Should Apple offer trade-ins for the original 12.9-inch iPad Pro’s Magic Keyboard?

There are some great alternative options when it comes to cases for the new 12.9-inch iPad Pro. But, if you prefer Apple’s Magic Keyboard, the company has a new one of those, too. Which, at one point, sounded like the only option for folks getting the new large tablet — even if they owned the old model.

Apple introduced the Magic Keyboard, with its unique design, built-in trackpad, and an additional USB-C port, for both the 11-inch iPad Pro and 12.9-inch iPad Pro last year. While it might not be as well-equipped as other third-party folio cases out there, Apple’s price tag is exactly what you’d think it would be: high. So it stands to reason that many folks out there expected the case to work with at least a few future models of the iPad Pro lineup moving forward.

But Apple rocked that boat a bit this year, after it introduced the new 12.9-inch iPad Pro and its mini-LED display. That design change introduced a slightly thicker body, which, in daily use, probably won’t mean anything for the owner. Unfortunately, the original Magic Keyboard wasn’t designed for a slightly thicker iPad Pro, and, as a result, it was billed as unusable with the new tablet.

That led a lot of of people to raise their eyebrows in consternation.

Priced at $350 and just about a year old, many people weren’t expecting to have to upgrade so soon. Not an accessory from Apple built specifically for a device that, honestly, wasn’t changing much. Design change is inevitable, even if it takes years to get there, but for many an uptick in thickness by 0.5mm probably shouldn’t warrant having to drop hundreds of dollars again for a new Magic Keyboard.

The potential silver lining here is that Apple clarified the situation and technically owners of the original Magic Keyboard won’t have to upgrade to the new accessory if they pick up the new 12.9-inch iPad Pro. Apple says that while the old Magic Keyboard won’t offer up a precise fit, it will still hold and protect the new tablet. It just won’t be snug.
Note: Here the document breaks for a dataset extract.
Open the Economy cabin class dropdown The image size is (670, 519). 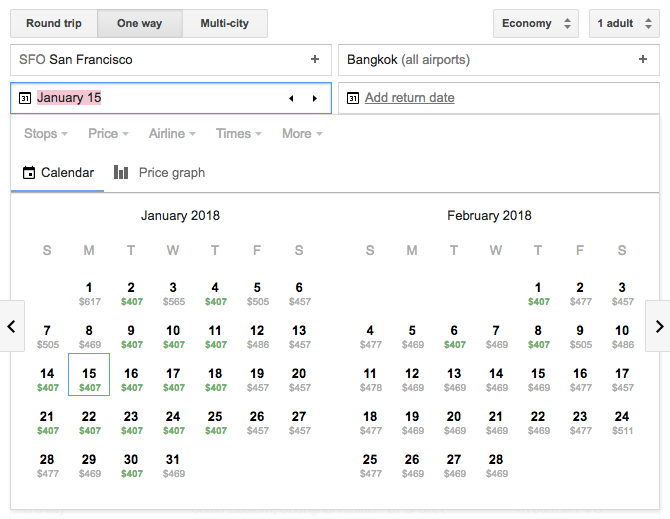535,23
Here’s how Apple put it in a support document:

The first generation of the Magic Keyboard (A1998) is functionally compatible with the new iPad Pro 12.9-inch (5th-generation) with Liquid XDR display. Due to the slightly thicker dimensions of this new iPad Pro, it’s possible that the Magic Keyboard may not precisely fit when closed, especially when screen protectors are applied.
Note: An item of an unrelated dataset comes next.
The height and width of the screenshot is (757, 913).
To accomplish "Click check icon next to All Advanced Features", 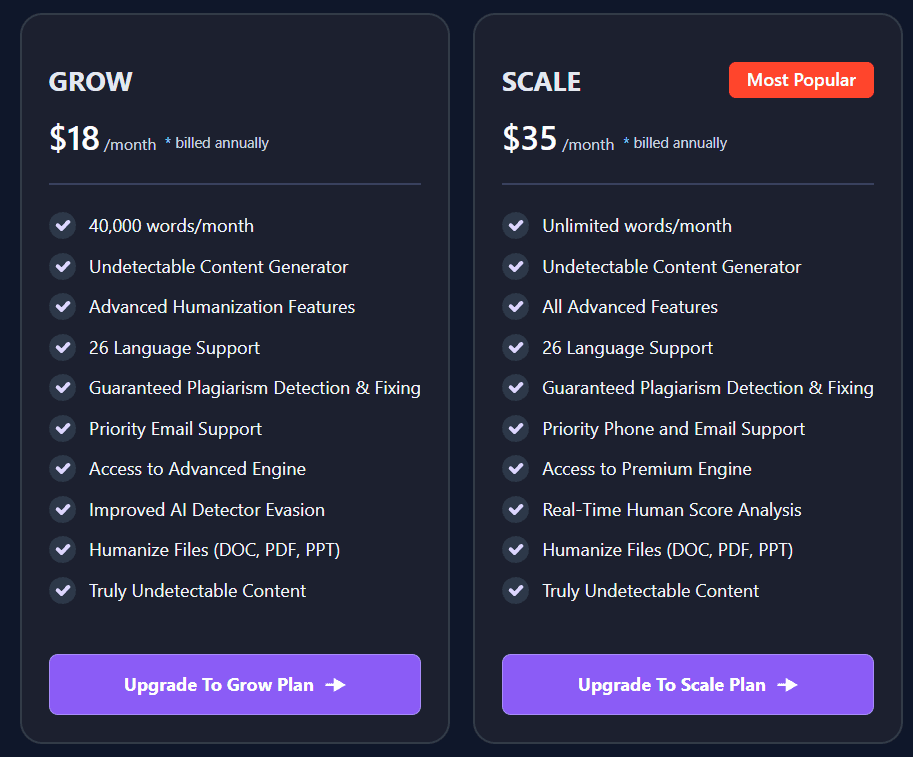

Some said that Apple should have known that the new iPad Pro with its mini-LED display would be thicker than the model it was replacing. Maybe it should have. And, with that knowledge, it should have also designed the original Magic Keyboard accordingly so they wouldn’t have to make this change. I guess that’s possible — it’s not like Apple decided to go with the mini-LED display in January of this year for a product shipping in May. But, only folks at Apple know the answer to that one.

do think that, sometimes, companies make mistakes along the way. Sometimes a decision that seems great (adopting a better display in a popular product) will upend a good decision in the past. The Magic Keyboard is a great accessory, sure, but it’s also expensive. Along with that price tag comes the expectation that it will work with future models it’s supposed to be accessorizing. Maybe that’s not a realistic assumption. Honestly, I think a case can be made on either side of that particular fence.
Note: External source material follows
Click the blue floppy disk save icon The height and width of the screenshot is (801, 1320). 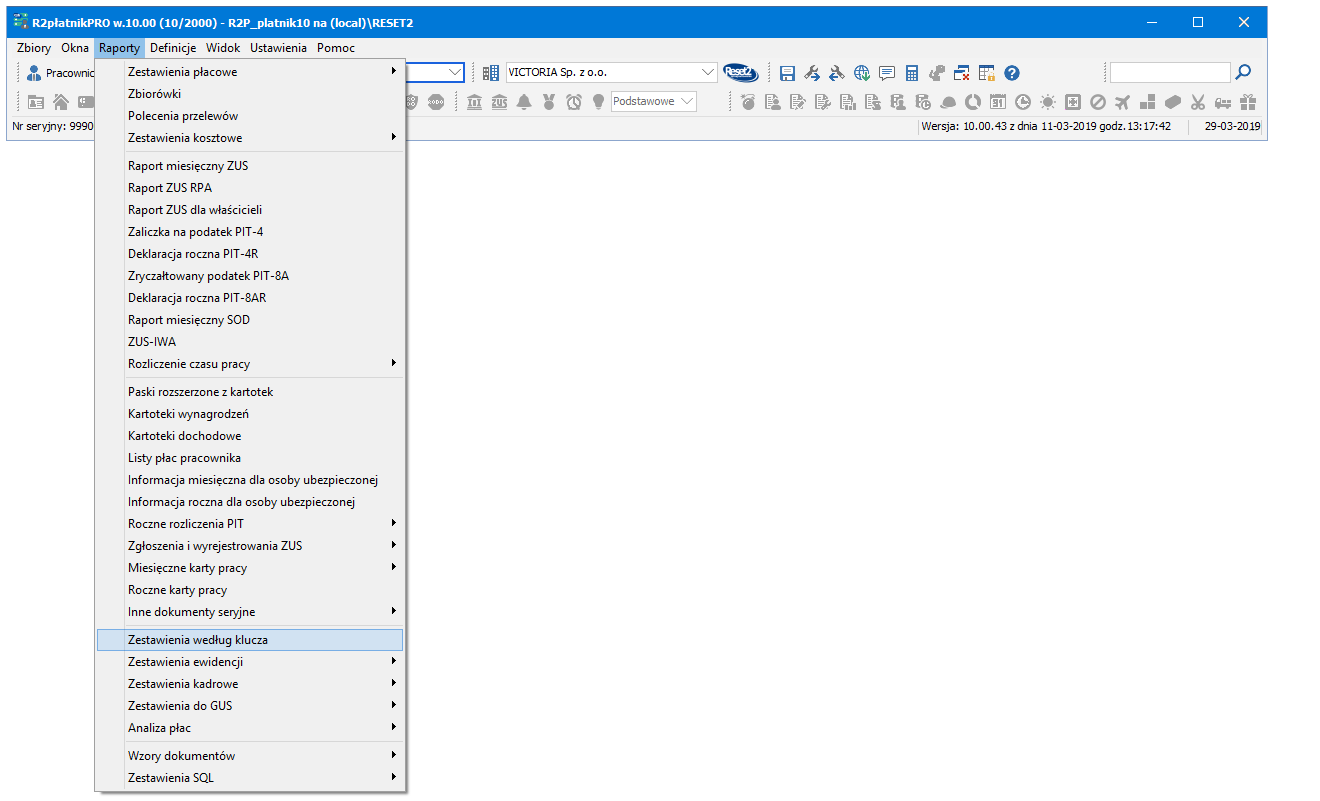pyautogui.click(x=787, y=73)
But, as companies make these decisions and move on to the next big thing, maybe offering up some goodwill for the customers that may have been left behind (but still want to keep up!) isn’t a bad idea. An easy way to get there in this particular case is to offer a trade-in program for the original Magic Keyboard. Just for the 12.9-inch variant, of course, because Apple didn’t make any changes to the 11-inch iPad Pro. But, let customers who bought the OG Magic Keyboard trade it in for the new one, so they don’t have to worry about an imperfect fit for their new, and expensive, tablet.

Sadly, I don’t expect Apple to do this, which is a real shame. But, what do you think? Should Apple do something for the customers who bought the old Magic Keyboard and are upgrading to the new 12.9-inch iPad Pro?